Certains craignent que la situation ne soit bloquée indéfiniment, car si les Américains disposent de données sur les activités à Wuhan, ils pourraient les garder secrètes pour éviter de mettre en cause leurs capacités d’espionnage. Ou pour ne pas braquer les projecteurs sur les recherches militaires liées au SARS-CoV-2 ? Un rapport des membres républicains du comité de la Chambre des représentants chargé de superviser l’activité des agences de renseignement américaines accuse celles-ci de manquer de transparence sur les relations du WIV avec le programme chinois de recherche sur les armes biologiques. Dans un document, publié le 14 décembre, ces soutiens de Donald Trump demandent que la lumière soit faite sur les financements américains qui auraient pu alimenter les recherches au WIV, en lien avec un institut de l’Académie chinoise de sciences militaires. Mais, en matière de publicité sur leurs programmes de biodéfense respectifs, il y a fort à parier que Chine et Etats-Unis se tiennent par la barbichette.
Les réponses pourraient-elles se trouver dans les laboratoires occidentaux ayant collaboré avec les chercheurs chinois et disposant de données inédites ? Les spécialistes notent que les pays en développement comme les laboratoires chinois sont très jaloux de leurs ressources biologiques, protégées par le protocole de Nagoya sur le partage équitable des avantages découlant de leur utilisation. Des verrous sont généralement en place pour limiter au maximum l’échange de virus ou de leurs séquences génétiques, y compris dans les collaborations internationales.
Le WIV semble moins que jamais disposé à partager ces données : le 19 août 2022, les National Institutes of Health (NIH) américains ont mis fin à une subvention octroyée à EcoHealth Alliance parce que cette ONG avait été incapable d’obtenir les cahiers de laboratoire et les fichiers électroniques concernant les expériences conduites à Wuhan avec leurs financements. Un mois plus tard, EcoHealth Alliance revenait en grâce, avec une nouvelle subvention des NIH de 653 392 dollars pour analyser « le potentiel d’émergence de coronavirus de chauve-souris », mais, cette fois, en Birmanie, au Laos et au Vietnam.

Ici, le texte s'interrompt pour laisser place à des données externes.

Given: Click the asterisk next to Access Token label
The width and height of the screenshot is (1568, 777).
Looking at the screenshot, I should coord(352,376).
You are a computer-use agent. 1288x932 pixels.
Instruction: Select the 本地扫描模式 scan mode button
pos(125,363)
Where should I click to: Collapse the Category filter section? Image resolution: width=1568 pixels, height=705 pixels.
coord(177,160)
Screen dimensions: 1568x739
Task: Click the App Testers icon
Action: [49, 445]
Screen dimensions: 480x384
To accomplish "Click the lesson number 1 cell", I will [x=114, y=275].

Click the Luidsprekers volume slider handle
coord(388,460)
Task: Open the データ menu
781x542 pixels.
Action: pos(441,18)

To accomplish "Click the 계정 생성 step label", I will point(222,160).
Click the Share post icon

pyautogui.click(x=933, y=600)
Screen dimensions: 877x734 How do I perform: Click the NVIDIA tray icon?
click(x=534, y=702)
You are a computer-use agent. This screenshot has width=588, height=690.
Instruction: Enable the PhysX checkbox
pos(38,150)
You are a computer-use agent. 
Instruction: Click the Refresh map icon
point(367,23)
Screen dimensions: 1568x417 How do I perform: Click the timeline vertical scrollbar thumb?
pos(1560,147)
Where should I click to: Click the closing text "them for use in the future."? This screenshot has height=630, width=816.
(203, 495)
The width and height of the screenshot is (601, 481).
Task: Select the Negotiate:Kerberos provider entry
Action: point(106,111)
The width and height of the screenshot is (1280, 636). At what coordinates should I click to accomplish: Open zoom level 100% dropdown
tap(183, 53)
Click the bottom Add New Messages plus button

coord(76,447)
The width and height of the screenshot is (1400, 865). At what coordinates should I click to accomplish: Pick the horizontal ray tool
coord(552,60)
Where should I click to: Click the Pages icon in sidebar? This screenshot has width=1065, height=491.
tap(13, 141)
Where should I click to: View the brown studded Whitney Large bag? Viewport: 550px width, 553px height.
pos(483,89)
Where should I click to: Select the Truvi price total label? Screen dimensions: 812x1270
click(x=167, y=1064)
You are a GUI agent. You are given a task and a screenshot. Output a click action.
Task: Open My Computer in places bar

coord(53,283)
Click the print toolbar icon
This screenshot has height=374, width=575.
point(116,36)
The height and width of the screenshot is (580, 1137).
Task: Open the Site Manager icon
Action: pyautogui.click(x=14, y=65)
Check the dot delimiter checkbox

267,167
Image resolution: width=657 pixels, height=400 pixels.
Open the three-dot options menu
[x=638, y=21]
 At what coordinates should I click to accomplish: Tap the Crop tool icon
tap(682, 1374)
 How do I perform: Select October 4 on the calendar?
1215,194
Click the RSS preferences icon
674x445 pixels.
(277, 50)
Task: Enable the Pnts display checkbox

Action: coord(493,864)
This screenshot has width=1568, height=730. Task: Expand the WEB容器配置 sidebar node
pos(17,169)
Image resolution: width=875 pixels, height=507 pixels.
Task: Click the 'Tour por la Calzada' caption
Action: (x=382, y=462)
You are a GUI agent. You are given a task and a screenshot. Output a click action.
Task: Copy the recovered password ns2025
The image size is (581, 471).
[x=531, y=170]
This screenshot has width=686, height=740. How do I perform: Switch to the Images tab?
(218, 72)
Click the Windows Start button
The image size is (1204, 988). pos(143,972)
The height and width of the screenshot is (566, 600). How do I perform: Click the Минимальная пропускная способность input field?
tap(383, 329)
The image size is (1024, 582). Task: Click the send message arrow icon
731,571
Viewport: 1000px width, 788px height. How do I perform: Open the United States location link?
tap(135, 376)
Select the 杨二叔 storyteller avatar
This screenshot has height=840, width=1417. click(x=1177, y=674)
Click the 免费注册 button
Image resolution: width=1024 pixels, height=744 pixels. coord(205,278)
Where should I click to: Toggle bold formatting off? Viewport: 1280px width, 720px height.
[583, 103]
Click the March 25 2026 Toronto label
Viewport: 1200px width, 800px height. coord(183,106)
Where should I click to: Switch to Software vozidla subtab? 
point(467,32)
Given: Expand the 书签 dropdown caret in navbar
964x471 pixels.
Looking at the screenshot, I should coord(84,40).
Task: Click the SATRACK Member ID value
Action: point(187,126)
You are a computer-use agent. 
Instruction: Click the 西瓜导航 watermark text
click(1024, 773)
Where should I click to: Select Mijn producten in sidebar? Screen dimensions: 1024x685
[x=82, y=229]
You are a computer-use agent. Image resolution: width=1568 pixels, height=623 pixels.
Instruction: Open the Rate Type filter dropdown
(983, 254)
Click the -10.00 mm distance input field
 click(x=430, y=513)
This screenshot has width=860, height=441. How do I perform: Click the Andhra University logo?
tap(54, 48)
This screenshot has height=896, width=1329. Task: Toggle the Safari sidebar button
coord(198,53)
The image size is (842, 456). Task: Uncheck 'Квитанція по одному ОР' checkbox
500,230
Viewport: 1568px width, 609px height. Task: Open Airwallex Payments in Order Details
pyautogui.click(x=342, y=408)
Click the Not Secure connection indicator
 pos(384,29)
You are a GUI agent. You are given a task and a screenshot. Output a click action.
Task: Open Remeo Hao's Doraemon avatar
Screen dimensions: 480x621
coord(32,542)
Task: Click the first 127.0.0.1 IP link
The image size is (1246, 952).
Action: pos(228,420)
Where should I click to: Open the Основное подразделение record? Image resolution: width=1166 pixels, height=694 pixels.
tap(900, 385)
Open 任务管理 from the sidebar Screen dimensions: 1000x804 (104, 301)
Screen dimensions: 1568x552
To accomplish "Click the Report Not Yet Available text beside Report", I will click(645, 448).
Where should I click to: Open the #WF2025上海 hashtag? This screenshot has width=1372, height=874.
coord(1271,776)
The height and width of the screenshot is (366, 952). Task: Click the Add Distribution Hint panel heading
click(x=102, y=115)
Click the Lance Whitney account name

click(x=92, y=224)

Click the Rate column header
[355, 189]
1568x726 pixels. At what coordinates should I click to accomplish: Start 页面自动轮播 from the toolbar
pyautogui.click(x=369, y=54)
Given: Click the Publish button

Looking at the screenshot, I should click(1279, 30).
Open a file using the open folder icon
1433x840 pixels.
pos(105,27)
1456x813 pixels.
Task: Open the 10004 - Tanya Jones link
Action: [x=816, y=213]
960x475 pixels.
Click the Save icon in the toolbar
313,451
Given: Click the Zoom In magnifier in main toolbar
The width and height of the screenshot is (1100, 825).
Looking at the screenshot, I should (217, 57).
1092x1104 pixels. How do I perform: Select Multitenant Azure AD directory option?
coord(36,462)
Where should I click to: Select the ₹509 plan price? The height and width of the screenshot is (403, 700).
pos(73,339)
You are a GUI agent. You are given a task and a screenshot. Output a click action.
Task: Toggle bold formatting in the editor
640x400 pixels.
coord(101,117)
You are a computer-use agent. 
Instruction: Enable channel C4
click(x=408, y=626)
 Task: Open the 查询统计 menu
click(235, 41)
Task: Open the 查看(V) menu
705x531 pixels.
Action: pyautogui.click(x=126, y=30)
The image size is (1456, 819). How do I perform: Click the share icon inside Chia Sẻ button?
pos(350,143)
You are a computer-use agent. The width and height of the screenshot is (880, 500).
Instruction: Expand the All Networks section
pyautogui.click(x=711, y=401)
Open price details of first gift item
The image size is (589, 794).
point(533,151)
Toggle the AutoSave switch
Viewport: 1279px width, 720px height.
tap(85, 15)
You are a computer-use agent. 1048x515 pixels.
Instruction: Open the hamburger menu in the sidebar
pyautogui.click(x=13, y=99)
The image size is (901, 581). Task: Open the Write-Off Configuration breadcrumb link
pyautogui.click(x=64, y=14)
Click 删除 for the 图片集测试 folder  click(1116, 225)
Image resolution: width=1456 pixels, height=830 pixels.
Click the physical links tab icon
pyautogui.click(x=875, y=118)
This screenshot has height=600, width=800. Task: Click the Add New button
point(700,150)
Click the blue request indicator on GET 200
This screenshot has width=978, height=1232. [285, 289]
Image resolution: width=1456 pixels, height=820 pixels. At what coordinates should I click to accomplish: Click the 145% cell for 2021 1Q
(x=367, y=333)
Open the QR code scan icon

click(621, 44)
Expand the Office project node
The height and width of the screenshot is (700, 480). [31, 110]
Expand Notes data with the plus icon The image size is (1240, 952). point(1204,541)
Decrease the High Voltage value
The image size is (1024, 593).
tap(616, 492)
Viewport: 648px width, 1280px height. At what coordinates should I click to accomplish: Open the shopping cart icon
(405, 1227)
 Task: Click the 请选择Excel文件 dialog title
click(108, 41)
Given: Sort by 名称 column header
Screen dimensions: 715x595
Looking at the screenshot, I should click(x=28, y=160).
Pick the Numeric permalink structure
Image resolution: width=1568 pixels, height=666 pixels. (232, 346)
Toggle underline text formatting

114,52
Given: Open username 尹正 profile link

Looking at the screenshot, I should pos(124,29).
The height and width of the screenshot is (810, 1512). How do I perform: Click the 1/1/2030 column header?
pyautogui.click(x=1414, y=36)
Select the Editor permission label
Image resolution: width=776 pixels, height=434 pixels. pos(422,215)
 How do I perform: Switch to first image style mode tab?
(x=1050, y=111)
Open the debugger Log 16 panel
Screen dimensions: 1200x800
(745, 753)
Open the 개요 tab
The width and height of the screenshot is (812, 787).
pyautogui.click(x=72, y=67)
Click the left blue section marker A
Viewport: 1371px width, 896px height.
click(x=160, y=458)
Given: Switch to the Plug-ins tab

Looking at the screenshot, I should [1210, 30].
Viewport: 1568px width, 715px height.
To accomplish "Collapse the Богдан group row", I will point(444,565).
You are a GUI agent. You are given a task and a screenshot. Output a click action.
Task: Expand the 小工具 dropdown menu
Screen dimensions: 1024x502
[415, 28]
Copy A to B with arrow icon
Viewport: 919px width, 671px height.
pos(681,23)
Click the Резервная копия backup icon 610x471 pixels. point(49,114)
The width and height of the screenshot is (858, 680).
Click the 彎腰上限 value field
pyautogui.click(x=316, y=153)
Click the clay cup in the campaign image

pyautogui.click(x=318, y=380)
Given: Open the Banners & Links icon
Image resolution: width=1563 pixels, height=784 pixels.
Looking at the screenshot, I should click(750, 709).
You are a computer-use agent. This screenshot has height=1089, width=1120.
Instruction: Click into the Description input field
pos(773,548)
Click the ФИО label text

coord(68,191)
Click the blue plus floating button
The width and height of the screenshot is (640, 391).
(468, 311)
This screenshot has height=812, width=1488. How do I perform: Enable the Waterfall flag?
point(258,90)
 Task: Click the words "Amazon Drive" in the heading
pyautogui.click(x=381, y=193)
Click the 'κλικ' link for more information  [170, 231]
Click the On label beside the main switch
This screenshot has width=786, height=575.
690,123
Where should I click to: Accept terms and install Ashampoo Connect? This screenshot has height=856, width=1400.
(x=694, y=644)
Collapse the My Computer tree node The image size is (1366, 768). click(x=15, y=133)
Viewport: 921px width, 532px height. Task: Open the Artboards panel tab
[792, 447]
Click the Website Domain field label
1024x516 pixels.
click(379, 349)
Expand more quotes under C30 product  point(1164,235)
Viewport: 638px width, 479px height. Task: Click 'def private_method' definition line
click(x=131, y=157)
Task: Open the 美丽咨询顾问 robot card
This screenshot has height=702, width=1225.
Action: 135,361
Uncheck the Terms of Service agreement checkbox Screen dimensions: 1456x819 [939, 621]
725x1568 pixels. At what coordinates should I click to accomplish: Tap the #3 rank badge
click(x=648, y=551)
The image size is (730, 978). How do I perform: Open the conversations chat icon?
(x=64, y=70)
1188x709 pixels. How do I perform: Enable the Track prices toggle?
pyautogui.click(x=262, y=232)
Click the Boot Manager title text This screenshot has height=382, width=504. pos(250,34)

Au Congrès américain, les républicains qui, avec Donald Trump, soutiennent sans nuance la thèse du laboratoire sont déterminés à mener l’enquête, un effort bipartisan semblant s’être ensablé : le 13 décembre, un comité d’investigation parlementaire a réclamé à une poignée de chercheurs et aux responsables des NIH et d’EcoHealth Alliance de lui livrer rapidement tous documents et correspondances en rapport avec l’origine de la pandémie.
En tout état de cause, l’incertitude sur celle-ci ne doit pas conduire à l’inaction, insiste Etienne Decroly. Le virologue du CNRS note que le risque de nouvelles zoonoses reste entier, si bien « qu’il est important de surveiller la circulation des virus dans les élevages ». Mais il souligne aussi que les dangers liés aux expériences de franchissement de barrière entre espèces et de gain de fonction « appellent une discussion sur une réglementation internationale sur la biosécurité ».
Mise à jour du 20 décembre à 10 h 30 : les propos de Florence Débarre concernant le site de prépublication sur lequel a été publiée l’étude d’Andreas Martin Lisewski ont été précisés.